◆ **Task brief**
A stretch of the entries below is to be set down exactly, running from the line with "Task: Toggle the Graphs checkbox" through the line with "Given: Switch to Unbenannt", both included, and no other line.

◆ **Supplied material**
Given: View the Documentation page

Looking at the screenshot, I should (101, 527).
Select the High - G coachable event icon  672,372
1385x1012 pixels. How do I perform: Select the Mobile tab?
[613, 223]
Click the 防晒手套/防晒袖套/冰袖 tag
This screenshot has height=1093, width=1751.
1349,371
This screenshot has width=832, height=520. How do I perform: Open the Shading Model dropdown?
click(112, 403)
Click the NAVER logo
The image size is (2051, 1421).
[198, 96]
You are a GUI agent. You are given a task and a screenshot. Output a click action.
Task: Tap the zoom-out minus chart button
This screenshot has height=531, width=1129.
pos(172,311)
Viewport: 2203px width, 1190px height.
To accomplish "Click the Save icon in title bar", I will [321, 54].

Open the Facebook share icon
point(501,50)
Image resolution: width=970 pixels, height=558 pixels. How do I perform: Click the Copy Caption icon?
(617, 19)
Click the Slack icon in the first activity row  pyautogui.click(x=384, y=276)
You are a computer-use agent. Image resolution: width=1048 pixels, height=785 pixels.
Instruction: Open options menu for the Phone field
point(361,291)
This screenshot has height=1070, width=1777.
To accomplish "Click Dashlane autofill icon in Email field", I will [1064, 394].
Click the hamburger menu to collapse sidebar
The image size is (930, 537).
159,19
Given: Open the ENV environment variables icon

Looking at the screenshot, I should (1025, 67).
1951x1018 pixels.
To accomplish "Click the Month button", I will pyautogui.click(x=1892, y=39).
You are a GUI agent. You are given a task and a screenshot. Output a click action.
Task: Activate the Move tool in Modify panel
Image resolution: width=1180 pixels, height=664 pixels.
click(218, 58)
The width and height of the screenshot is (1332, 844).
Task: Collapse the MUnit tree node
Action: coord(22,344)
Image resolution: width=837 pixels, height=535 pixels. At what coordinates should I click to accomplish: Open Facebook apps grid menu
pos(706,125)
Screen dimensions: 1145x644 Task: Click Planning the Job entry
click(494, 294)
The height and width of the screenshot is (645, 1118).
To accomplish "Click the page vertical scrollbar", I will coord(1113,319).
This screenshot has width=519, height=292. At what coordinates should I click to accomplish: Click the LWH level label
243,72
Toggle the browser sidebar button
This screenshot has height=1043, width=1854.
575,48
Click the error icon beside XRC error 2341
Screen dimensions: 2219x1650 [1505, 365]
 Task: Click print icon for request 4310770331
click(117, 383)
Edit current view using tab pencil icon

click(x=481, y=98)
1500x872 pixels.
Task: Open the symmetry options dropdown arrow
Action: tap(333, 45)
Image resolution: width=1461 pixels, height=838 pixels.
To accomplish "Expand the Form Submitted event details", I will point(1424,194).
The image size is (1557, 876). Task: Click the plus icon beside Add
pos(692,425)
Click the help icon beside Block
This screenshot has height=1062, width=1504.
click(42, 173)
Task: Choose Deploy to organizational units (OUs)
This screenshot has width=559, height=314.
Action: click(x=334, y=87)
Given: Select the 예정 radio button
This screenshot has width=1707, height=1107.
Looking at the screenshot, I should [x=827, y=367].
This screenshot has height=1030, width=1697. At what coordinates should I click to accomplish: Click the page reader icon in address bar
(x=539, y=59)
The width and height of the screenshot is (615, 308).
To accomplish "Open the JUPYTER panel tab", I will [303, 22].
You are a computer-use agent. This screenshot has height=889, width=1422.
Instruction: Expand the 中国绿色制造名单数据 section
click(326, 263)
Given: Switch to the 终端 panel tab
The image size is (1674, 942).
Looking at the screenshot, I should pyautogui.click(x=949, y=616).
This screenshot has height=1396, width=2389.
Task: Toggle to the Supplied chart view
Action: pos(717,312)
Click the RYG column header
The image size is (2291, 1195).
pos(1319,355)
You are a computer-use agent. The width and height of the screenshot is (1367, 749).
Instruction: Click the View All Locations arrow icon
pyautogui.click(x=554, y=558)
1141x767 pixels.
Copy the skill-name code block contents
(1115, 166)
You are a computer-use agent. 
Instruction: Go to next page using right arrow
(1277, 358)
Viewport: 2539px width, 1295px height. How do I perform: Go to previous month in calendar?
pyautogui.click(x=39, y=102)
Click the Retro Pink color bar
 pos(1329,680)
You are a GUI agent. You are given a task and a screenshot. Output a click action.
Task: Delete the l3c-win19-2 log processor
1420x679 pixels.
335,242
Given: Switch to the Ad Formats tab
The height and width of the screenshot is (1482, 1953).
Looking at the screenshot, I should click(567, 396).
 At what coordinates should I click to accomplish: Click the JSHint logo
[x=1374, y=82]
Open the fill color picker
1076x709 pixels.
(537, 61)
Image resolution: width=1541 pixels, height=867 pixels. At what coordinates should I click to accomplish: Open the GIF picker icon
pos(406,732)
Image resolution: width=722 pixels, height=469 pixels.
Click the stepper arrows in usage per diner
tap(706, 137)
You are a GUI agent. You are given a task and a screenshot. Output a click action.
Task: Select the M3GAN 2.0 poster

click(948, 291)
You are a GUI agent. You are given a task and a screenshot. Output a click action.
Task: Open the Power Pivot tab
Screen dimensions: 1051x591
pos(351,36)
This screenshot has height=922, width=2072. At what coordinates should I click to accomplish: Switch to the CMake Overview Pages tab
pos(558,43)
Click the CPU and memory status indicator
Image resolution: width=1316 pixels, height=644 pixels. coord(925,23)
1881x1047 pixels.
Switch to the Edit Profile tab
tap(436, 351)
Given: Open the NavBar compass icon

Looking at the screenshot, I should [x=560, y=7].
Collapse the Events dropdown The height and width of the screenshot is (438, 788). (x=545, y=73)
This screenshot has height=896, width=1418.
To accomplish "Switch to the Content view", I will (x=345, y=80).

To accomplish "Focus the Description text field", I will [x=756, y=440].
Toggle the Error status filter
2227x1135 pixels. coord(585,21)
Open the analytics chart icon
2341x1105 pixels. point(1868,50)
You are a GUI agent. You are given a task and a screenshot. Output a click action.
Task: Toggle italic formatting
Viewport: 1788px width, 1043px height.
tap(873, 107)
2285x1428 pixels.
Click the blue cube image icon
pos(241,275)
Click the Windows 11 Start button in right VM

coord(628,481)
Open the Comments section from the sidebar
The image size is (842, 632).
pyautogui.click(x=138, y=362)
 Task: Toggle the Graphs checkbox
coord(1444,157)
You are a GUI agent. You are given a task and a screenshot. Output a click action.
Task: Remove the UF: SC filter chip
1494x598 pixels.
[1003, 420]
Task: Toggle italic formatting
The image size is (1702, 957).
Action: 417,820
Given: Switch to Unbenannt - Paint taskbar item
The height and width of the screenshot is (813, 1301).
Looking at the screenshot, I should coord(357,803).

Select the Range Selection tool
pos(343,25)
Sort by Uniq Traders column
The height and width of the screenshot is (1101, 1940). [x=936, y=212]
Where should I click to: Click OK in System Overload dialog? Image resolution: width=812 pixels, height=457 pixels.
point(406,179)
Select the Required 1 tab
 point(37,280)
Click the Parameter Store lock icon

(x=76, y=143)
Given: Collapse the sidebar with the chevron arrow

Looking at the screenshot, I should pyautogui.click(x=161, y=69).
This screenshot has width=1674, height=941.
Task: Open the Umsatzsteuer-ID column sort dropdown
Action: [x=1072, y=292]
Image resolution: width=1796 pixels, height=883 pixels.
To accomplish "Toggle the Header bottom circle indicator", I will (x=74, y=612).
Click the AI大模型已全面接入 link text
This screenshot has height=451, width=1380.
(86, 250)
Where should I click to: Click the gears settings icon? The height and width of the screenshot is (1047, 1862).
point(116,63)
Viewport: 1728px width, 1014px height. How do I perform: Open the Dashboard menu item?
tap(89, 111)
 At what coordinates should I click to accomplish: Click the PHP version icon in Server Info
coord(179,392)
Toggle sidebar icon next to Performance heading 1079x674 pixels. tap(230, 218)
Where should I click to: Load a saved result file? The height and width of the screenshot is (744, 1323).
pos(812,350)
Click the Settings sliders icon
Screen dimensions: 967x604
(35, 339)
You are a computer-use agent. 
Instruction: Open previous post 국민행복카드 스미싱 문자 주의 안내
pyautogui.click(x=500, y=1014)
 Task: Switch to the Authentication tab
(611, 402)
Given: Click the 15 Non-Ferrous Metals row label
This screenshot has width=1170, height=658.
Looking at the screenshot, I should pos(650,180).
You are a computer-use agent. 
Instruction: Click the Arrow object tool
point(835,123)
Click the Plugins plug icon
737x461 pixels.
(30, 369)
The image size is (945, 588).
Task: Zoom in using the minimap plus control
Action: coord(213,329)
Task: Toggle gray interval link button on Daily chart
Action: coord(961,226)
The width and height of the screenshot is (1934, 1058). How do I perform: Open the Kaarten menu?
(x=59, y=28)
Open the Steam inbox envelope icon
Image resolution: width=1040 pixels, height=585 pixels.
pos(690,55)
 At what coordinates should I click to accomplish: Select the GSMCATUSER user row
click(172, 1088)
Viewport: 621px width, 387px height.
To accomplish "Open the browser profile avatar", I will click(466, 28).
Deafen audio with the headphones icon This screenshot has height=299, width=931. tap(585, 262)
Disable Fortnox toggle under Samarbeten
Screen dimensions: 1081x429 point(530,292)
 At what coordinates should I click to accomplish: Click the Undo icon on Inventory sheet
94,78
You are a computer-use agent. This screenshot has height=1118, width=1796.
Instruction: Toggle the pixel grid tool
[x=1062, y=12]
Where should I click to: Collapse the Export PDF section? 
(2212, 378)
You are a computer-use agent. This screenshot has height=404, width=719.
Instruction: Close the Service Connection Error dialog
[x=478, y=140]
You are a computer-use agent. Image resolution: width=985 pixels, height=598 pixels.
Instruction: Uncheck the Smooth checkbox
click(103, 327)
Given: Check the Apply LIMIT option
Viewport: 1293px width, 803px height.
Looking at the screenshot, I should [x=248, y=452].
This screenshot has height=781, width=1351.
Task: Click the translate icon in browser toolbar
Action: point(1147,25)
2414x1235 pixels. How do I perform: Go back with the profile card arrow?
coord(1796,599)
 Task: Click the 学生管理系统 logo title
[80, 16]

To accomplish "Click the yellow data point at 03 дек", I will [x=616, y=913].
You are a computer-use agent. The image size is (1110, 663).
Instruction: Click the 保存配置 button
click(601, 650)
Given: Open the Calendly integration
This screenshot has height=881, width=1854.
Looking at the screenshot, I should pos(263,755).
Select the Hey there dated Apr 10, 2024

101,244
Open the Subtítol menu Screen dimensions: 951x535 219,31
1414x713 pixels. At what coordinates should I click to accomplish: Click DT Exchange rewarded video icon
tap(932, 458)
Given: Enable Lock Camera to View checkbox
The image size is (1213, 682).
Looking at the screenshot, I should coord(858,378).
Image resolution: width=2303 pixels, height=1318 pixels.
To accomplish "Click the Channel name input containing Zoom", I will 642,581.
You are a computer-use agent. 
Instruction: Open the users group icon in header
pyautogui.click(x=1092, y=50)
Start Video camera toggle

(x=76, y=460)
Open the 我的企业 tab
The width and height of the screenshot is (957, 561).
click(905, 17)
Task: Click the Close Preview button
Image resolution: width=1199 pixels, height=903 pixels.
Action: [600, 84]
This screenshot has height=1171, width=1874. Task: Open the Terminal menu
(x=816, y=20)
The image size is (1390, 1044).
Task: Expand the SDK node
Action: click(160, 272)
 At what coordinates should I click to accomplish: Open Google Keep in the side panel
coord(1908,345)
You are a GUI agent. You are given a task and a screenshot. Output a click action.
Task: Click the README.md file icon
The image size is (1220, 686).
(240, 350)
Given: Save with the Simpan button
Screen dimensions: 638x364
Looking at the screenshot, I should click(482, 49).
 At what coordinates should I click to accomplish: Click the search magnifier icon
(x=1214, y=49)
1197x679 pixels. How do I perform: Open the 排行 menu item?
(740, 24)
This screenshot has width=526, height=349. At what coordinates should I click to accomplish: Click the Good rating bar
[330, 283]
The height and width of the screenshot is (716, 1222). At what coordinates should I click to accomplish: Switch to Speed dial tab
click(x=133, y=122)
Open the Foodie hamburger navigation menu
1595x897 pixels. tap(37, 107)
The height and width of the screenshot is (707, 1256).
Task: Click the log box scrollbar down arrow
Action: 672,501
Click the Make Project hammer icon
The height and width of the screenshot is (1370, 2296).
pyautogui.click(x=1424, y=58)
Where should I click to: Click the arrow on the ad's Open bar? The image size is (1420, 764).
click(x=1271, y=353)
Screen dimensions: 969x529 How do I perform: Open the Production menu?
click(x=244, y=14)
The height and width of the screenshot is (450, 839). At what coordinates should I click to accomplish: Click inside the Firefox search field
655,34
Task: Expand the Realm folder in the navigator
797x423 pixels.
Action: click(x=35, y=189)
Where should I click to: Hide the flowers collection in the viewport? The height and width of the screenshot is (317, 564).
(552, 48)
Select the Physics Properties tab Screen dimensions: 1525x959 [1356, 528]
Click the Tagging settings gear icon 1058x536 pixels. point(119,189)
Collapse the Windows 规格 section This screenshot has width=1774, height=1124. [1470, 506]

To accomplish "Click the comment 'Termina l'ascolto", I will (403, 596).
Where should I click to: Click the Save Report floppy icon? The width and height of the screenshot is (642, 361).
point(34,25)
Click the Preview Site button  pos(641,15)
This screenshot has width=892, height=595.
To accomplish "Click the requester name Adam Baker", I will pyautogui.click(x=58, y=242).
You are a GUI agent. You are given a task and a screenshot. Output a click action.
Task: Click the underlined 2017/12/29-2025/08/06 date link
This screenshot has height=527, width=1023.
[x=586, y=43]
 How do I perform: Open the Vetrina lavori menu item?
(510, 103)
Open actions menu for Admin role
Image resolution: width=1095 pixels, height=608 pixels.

◆ **Final answer**
 Task: Toggle the Graphs checkbox
coord(1444,157)
You are a GUI agent. You are given a task and a screenshot. Output a click action.
Task: Remove the UF: SC filter chip
1494x598 pixels.
[1003, 420]
Task: Toggle italic formatting
The image size is (1702, 957).
Action: 417,820
Given: Switch to Unbenannt - Paint taskbar item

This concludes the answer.